#### Problem requirements
Put every row below into a Markdown table with the columns No. and Line, numbering them in order and leaving out blank lines.

#### Listed records

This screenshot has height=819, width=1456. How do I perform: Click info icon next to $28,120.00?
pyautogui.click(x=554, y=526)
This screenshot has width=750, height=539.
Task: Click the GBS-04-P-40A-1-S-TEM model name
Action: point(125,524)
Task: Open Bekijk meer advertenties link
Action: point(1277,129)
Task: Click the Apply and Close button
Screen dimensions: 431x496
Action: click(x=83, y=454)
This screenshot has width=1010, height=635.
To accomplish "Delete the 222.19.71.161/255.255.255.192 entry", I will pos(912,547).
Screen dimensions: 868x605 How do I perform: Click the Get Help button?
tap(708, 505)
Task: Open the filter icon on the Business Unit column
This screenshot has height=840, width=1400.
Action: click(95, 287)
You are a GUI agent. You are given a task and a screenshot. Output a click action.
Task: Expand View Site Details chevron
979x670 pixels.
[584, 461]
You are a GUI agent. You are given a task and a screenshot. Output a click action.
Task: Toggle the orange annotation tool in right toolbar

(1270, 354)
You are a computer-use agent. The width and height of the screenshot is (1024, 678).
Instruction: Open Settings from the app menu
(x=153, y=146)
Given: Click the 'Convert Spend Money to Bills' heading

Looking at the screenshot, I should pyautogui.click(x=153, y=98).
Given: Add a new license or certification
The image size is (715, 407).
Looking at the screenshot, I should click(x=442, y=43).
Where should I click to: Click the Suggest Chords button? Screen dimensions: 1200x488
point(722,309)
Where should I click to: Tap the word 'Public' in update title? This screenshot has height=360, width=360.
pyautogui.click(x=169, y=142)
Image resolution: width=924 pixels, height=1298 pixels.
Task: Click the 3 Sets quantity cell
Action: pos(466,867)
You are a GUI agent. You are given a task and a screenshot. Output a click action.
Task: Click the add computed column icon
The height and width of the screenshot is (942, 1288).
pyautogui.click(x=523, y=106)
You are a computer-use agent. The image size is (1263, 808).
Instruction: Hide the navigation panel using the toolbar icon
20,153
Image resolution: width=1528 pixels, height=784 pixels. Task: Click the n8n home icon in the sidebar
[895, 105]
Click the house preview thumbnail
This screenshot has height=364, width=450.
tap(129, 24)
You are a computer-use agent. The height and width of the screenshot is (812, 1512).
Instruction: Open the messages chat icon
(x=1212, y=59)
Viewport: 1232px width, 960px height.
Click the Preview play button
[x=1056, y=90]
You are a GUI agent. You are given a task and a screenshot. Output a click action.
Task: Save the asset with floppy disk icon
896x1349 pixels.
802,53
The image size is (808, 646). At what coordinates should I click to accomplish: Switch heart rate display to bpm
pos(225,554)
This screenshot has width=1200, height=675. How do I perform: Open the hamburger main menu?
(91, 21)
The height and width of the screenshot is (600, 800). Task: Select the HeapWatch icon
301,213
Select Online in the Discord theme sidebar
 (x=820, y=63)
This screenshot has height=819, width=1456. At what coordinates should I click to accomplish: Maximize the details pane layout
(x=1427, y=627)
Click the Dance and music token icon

#### Answer
| No. | Line |
|---|---|
| 1 | This screenshot has height=819, width=1456. How do I perform: Click info icon next to $28,120.00? |
| 2 | pyautogui.click(x=554, y=526) |
| 3 | This screenshot has width=750, height=539. |
| 4 | Task: Click the GBS-04-P-40A-1-S-TEM model name |
| 5 | Action: point(125,524) |
| 6 | Task: Open Bekijk meer advertenties link |
| 7 | Action: point(1277,129) |
| 8 | Task: Click the Apply and Close button |
| 9 | Screen dimensions: 431x496 |
| 10 | Action: click(x=83, y=454) |
| 11 | This screenshot has width=1010, height=635. |
| 12 | To accomplish "Delete the 222.19.71.161/255.255.255.192 entry", I will pos(912,547). |
| 13 | Screen dimensions: 868x605 How do I perform: Click the Get Help button? |
| 14 | tap(708, 505) |
| 15 | Task: Open the filter icon on the Business Unit column |
| 16 | This screenshot has height=840, width=1400. |
| 17 | Action: click(95, 287) |
| 18 | You are a GUI agent. You are given a task and a screenshot. Output a click action. |
| 19 | Task: Expand View Site Details chevron |
| 20 | 979x670 pixels. |
| 21 | [584, 461] |
| 22 | You are a GUI agent. You are given a task and a screenshot. Output a click action. |
| 23 | Task: Toggle the orange annotation tool in right toolbar |
| 24 | (1270, 354) |
| 25 | You are a computer-use agent. The width and height of the screenshot is (1024, 678). |
| 26 | Instruction: Open Settings from the app menu |
| 27 | (x=153, y=146) |
| 28 | Given: Click the 'Convert Spend Money to Bills' heading |
| 29 | Looking at the screenshot, I should pyautogui.click(x=153, y=98). |
| 30 | Given: Add a new license or certification |
| 31 | The image size is (715, 407). |
| 32 | Looking at the screenshot, I should click(x=442, y=43). |
| 33 | Where should I click to: Click the Suggest Chords button? Screen dimensions: 1200x488 |
| 34 | point(722,309) |
| 35 | Where should I click to: Tap the word 'Public' in update title? This screenshot has height=360, width=360. |
| 36 | pyautogui.click(x=169, y=142) |
| 37 | Image resolution: width=924 pixels, height=1298 pixels. |
| 38 | Task: Click the 3 Sets quantity cell |
| 39 | Action: pos(466,867) |
| 40 | You are a GUI agent. You are given a task and a screenshot. Output a click action. |
| 41 | Task: Click the add computed column icon |
| 42 | The height and width of the screenshot is (942, 1288). |
| 43 | pyautogui.click(x=523, y=106) |
| 44 | You are a computer-use agent. The image size is (1263, 808). |
| 45 | Instruction: Hide the navigation panel using the toolbar icon |
| 46 | 20,153 |
| 47 | Image resolution: width=1528 pixels, height=784 pixels. Task: Click the n8n home icon in the sidebar |
| 48 | [895, 105] |
| 49 | Click the house preview thumbnail |
| 50 | This screenshot has height=364, width=450. |
| 51 | tap(129, 24) |
| 52 | You are a computer-use agent. The height and width of the screenshot is (812, 1512). |
| 53 | Instruction: Open the messages chat icon |
| 54 | (x=1212, y=59) |
| 55 | Viewport: 1232px width, 960px height. |
| 56 | Click the Preview play button |
| 57 | [x=1056, y=90] |
| 58 | You are a GUI agent. You are given a task and a screenshot. Output a click action. |
| 59 | Task: Save the asset with floppy disk icon |
| 60 | 896x1349 pixels. |
| 61 | 802,53 |
| 62 | The image size is (808, 646). At what coordinates should I click to accomplish: Switch heart rate display to bpm |
| 63 | pos(225,554) |
| 64 | This screenshot has width=1200, height=675. How do I perform: Open the hamburger main menu? |
| 65 | (91, 21) |
| 66 | The height and width of the screenshot is (600, 800). Task: Select the HeapWatch icon |
| 67 | 301,213 |
| 68 | Select Online in the Discord theme sidebar |
| 69 |  (x=820, y=63) |
| 70 | This screenshot has height=819, width=1456. At what coordinates should I click to accomplish: Maximize the details pane layout |
| 71 | (x=1427, y=627) |
| 72 | Click the Dance and music token icon |